I don’t read too much middle-grade fiction, but I do occasionally dip my toe, and The Last Cuentista by Donna Barba Higuera has been recommended by enough friends that it was high on my list to try. And with Middle Grade on this year’s Bingo board, there was no better time than the present.
The Last Cuentista takes place mostly on a generation ship that had fled Earth in the midst of political strife and environmental upheaval. The lead, a girl who dreams of becoming a storyteller like her grandmother, joins her parents and younger brother in cryogenic sleep. But a shipboard revolution sees her wake to a society nothing like the one she’d been promised. Memories of Earth have been nearly eradicated in service of wiping away differences and building a world that eliminates war and strife through strict conformity. But the lead’s memories have come through intact, leaving her struggling to hide her differences while also weaving stories that may free the minds and bodies of her compatriots.

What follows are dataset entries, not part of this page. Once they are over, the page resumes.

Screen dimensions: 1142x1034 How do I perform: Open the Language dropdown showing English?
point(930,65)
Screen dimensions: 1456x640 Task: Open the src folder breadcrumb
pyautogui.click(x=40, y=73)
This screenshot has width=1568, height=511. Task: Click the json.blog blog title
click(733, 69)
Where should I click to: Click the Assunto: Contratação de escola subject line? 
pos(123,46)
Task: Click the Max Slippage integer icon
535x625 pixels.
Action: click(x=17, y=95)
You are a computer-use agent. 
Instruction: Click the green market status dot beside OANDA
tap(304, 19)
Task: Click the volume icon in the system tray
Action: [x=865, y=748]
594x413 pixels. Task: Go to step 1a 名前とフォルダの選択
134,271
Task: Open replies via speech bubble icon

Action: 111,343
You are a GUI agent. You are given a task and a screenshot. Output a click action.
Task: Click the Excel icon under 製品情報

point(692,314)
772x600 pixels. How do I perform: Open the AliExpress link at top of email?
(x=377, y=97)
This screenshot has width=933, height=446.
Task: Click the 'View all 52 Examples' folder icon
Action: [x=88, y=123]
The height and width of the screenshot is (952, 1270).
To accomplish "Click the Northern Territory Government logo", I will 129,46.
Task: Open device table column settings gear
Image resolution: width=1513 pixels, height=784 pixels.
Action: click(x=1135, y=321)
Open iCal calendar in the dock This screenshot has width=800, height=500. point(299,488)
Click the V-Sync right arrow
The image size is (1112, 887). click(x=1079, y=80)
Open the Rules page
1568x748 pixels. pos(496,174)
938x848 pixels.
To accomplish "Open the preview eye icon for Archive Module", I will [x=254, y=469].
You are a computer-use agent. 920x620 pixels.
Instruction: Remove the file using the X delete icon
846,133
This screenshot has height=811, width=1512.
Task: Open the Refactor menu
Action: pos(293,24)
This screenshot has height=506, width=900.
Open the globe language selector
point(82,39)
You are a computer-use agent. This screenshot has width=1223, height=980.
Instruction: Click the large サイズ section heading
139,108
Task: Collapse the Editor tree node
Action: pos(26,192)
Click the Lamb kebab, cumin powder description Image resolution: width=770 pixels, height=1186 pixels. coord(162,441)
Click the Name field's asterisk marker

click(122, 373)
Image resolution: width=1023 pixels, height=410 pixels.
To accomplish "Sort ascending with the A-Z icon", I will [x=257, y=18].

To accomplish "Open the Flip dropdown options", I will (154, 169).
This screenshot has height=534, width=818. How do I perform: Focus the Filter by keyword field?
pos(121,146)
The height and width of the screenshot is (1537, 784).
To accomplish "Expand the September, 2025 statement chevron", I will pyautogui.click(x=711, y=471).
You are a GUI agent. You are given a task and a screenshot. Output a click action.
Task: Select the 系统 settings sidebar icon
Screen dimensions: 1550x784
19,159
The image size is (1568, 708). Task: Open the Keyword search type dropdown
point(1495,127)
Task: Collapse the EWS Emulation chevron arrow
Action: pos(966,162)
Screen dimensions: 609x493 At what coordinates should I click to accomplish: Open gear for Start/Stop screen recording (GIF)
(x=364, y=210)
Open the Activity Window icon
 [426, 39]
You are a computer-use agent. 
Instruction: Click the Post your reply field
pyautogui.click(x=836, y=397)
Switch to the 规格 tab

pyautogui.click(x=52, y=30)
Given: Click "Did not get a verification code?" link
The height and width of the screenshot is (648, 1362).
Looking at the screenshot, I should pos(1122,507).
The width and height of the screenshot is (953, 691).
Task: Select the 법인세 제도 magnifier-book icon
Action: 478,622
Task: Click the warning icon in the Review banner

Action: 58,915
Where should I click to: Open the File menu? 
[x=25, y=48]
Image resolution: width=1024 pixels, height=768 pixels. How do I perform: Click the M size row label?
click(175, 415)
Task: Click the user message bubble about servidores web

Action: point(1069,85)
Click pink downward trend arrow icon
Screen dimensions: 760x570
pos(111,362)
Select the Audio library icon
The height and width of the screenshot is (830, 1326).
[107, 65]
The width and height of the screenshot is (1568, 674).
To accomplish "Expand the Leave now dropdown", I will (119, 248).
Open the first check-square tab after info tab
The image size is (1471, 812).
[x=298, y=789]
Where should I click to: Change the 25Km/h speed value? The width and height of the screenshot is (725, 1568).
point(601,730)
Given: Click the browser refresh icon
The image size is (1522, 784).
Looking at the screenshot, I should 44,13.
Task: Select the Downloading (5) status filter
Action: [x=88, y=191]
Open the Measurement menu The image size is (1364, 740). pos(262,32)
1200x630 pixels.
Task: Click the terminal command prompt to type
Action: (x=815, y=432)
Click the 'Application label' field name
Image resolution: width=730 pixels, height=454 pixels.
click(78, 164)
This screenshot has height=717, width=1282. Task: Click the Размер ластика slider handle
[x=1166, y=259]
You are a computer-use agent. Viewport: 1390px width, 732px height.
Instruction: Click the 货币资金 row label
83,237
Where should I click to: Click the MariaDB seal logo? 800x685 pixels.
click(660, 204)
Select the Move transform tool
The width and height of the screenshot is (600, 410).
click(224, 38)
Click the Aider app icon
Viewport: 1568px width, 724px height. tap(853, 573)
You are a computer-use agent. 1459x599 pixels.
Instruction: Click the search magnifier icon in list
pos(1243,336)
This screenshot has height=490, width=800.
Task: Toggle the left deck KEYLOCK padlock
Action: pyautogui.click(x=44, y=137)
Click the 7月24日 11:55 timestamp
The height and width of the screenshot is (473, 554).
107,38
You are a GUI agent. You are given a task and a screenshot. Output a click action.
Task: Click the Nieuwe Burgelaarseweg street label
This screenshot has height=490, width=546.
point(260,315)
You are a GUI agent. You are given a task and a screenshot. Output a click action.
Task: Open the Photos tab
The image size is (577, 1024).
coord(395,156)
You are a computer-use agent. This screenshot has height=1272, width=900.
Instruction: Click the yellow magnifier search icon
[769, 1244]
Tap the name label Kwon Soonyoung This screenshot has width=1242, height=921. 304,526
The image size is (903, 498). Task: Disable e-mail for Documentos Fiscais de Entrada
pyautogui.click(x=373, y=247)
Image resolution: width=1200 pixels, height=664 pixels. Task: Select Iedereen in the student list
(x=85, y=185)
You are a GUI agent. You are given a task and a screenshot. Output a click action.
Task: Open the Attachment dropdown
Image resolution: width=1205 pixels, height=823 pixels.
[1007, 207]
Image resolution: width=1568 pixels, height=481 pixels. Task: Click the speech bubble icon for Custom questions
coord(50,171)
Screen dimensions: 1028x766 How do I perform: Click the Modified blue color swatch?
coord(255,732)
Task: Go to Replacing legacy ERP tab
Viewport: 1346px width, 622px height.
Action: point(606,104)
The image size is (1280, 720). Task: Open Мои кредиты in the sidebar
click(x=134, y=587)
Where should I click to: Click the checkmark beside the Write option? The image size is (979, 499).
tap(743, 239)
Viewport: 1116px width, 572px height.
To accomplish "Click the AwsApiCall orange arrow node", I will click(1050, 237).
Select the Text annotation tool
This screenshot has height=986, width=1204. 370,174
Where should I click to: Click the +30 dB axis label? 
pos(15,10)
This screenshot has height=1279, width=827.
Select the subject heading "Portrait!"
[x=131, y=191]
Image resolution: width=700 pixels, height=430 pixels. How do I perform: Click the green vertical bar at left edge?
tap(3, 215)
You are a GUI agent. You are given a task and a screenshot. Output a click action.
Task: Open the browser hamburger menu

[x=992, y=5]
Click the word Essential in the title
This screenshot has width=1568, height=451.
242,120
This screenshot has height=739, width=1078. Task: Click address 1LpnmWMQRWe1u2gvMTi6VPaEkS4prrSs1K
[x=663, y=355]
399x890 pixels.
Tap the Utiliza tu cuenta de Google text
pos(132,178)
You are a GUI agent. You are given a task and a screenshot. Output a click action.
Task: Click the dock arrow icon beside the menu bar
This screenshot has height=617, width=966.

It’s always a little bit tricky to review middle grade fiction as an adult reader who doesn’t specialize in fiction for that audience. There tends not to be much subtlety, and the leads can often effect change much more quickly and reliably than feels realistic. Those aren’t flaws so much as just what you get when reading works for younger audiences. So I try to give a pinch more suspension of disbelief, for all that I remain an adult who sees the story through grown eyes.
While the villains may be a bit over-the-top in their evil, they also do provide at least a surface-level justification for their actions, which helps with that suspension of disbelief. It also helps in maintaining the tension throughout the narrative. At first, the reader worries that the lead’s genetic eye disease will exclude her from the competition to win a place on the ship and escape the horrors of a dying Earth. Then, there’s the risk of discovery in a society that will not hesitate to eliminate nonconformists. And finally, the way so many others are treated as disposable spurs the lead not just to protect herself but to save all those vulnerable people in the path of the collective. All together, it makes for a story that’s compelling from the start and never needs any artificial drama to supplement the main thrust of the narrative.
Fiction about the power of storytelling isn’t exactly unusual, and while that element doesn’t tread new ground, it’s refreshing in the way it ties in unfamiliar tales—at least to me, coming from a different cultural background than the author or lead—as well as for the way it requires the lead to develop new stories for new situations. Similarly, novels railing against forced assimilation are quite familiar, and the villains here are so thoroughly horrible that The Last Cuentista doesn’t make a case for diversity so much as one against a particularly extreme form of assimilation. But much more emotionally urgent is the treatment of people who have ceased to become useful—it’s this that truly spurs the lead to shift her priorities, and it makes for a powerful case against a purely instrumental view of human value, one that’s much more concrete and immediate than the surface-level diversity theme.
The conclusion doesn’t give quite as much closure as I had hoped for, but there’s still enough to give the lead a complete arc and not leave the reader too in the dark about the progression of events just after the finish. Like much of the book before it, it’s well-written and emotionally satisfying, even if it won’t come as a big surprise for those who are more familiar with genre tropes.
On the whole, The Last Cuentista isn’t a book that breaks the mold and demands attention from those outside its target audience, but neither is it a book that’s uninteresting for older readers. Instead, it’s a strong middle-grade novel that’s surely best for younger readers but can still be a quality read for adults.
Recommended if you like: middle-grade fiction, dystopias, stories about stories.
Can I use it for Bingo? Middle Grade is the obvious one, but there are also some Politics, and probably an Author of Color (at least by common US parlance).
Overall rating: 16 of Tar Vol’s 20. Four stars on Goodreads.